# Laptops



## Naan53 (Aug 22, 2006)

This is probably a stupid question but will I be able to connect to the internet on the train with my laptop?


----------



## jamesontheroad (Aug 22, 2006)

Naan53 said:


> This is probably a stupid question but will I be able to connect to the internet on the train with my laptop?


If you're using your own cellphone or wireless card to dial up your own internet provider, then yes. But Amtrak do not offer wireless internet service. VIA Rail do in VIA-1 class (first class) along the Windsor-Québec corridor in Canada, but it's pay per use.

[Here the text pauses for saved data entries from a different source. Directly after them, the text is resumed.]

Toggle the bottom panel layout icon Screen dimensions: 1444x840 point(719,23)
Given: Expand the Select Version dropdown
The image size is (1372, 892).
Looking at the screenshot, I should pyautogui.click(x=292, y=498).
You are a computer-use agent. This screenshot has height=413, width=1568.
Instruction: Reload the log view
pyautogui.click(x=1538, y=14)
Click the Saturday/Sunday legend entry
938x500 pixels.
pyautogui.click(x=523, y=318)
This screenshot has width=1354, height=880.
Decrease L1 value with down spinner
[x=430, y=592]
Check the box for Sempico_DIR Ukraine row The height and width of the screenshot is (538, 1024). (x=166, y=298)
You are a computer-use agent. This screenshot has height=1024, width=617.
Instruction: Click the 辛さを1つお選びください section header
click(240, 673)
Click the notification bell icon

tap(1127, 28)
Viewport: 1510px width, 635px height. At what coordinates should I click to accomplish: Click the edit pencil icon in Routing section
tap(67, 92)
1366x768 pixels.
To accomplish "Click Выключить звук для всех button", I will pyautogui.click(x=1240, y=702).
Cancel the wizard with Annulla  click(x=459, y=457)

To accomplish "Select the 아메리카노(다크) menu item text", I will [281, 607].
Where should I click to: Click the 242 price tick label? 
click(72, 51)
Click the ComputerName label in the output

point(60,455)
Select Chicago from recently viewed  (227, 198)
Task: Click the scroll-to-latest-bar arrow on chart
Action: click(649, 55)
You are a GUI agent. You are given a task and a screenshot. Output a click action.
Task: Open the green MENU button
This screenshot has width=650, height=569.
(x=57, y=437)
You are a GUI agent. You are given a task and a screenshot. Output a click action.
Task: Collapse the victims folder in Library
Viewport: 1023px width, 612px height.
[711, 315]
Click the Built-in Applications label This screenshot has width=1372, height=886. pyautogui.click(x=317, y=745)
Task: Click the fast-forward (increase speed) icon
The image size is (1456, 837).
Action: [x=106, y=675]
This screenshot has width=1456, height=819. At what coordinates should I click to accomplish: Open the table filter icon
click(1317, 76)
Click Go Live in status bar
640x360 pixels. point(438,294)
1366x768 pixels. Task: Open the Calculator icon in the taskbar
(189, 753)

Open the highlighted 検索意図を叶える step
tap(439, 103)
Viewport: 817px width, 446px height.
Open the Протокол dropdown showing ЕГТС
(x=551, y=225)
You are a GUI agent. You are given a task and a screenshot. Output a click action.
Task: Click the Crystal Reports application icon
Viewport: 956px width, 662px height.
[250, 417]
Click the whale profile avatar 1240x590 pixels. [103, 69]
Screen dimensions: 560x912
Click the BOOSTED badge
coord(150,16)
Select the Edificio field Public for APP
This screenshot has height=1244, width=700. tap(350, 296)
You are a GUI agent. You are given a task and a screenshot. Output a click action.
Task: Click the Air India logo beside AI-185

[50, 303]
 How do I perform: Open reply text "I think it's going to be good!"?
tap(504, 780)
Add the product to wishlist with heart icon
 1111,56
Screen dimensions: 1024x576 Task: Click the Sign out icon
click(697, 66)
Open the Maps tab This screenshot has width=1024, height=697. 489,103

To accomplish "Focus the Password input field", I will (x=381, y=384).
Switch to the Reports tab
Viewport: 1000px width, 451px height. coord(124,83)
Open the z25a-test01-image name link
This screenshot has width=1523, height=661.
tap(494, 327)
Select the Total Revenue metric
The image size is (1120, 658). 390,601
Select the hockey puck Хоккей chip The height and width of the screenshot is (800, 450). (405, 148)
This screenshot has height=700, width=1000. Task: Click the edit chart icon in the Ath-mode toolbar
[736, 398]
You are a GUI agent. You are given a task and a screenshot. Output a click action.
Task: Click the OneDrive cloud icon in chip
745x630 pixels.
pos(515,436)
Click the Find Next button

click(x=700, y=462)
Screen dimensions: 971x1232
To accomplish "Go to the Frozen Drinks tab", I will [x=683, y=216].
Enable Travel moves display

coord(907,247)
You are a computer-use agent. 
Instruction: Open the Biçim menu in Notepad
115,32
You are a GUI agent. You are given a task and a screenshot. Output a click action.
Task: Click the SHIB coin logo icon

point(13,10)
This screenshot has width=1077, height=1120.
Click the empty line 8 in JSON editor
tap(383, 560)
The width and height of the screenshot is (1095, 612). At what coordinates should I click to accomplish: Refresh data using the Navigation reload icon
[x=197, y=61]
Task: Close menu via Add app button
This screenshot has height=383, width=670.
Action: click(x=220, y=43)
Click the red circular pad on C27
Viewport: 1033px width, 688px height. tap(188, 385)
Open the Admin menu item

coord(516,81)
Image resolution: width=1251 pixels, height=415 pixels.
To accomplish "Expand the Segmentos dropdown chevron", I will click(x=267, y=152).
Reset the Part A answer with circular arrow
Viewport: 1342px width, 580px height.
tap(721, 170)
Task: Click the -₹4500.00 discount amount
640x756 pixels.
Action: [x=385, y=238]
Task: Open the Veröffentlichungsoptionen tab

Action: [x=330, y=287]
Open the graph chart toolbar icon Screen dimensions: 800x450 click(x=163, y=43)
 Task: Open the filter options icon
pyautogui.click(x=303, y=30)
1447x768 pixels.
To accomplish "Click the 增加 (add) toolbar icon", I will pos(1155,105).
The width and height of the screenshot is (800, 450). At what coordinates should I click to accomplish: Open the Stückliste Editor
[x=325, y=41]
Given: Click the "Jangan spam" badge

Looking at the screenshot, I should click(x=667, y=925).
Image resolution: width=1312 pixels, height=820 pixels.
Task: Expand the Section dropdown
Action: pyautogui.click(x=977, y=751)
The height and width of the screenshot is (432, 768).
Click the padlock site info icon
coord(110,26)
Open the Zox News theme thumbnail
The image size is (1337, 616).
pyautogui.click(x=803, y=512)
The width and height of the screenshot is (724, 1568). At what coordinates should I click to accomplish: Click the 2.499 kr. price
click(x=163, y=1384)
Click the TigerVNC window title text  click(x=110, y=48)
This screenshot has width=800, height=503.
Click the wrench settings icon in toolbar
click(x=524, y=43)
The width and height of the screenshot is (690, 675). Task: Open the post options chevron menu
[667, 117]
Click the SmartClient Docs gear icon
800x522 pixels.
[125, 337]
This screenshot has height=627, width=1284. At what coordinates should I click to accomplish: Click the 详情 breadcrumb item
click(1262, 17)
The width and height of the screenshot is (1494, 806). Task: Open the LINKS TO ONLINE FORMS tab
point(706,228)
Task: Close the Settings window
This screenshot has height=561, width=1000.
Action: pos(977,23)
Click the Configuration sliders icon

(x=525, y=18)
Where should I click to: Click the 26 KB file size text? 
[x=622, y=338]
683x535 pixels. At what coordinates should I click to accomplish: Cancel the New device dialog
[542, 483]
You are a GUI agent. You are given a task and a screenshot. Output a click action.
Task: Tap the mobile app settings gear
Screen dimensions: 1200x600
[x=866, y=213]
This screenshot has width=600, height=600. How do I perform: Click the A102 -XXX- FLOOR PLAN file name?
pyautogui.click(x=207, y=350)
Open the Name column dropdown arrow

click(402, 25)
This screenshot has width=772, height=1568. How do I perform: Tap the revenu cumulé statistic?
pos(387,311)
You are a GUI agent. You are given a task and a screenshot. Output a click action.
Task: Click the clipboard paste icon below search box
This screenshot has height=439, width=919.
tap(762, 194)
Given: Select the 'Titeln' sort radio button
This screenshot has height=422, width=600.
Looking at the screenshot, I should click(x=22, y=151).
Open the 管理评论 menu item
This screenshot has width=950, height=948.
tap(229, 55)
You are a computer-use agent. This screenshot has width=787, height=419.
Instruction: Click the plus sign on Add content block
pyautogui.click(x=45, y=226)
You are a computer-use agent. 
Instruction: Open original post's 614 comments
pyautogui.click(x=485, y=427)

When the train stops at stations (especially in urban areas) you could try searching for open networks, but generally you will not get great wifi reception from inside what is effectively a great big metal tube.

*j* :blink:


----------



## Naan53 (Aug 22, 2006)

jamesbrownontheroad said:


> Naan53 said:
> 
> 
> > This is probably a stupid question but will I be able to connect to the internet on the train with my laptop?
> ...


----------



## cbender (Aug 22, 2006)

I'm able to connect my laptop through my sprint phone - it works just like an external modem. Check with your cell-phone provider to see what they offer.


----------



## stlouielady (Aug 22, 2006)

I have a Motorola phone, with Cingular as my provider, and I connect to the internet through it with a Bluetooth adapter. You have to make sure your plan allows data downloads, and the service is not real fast. Okay to check email, send messages, etc, but not ideal for downloading large files, or doing any extensive web browsing. I was 'warned' by Cingular about the slowness of it, and they told me that someone ran up a huge bill because they were surfing the net As long as your phone has service, you shouldn't have any problems. As mentioned earlier, there are also internet cards that are available, at a monthly rate of anywhere from $29.99 and higher (at least those are the ones that I originally looked at).

If you are using Cingular, and want to try to do this, send me a PM if you'd like, and I'll try to help you with it.

Michele


----------



## AlanB (Aug 22, 2006)

I also have Cingular, but I actually had very good luck with them on my trip this past June. Yes, there were some places where things were on the slow side and I couldn't do too much. But there were many places where I had decent speeds, much better than traditional 56K dial-up phone lines.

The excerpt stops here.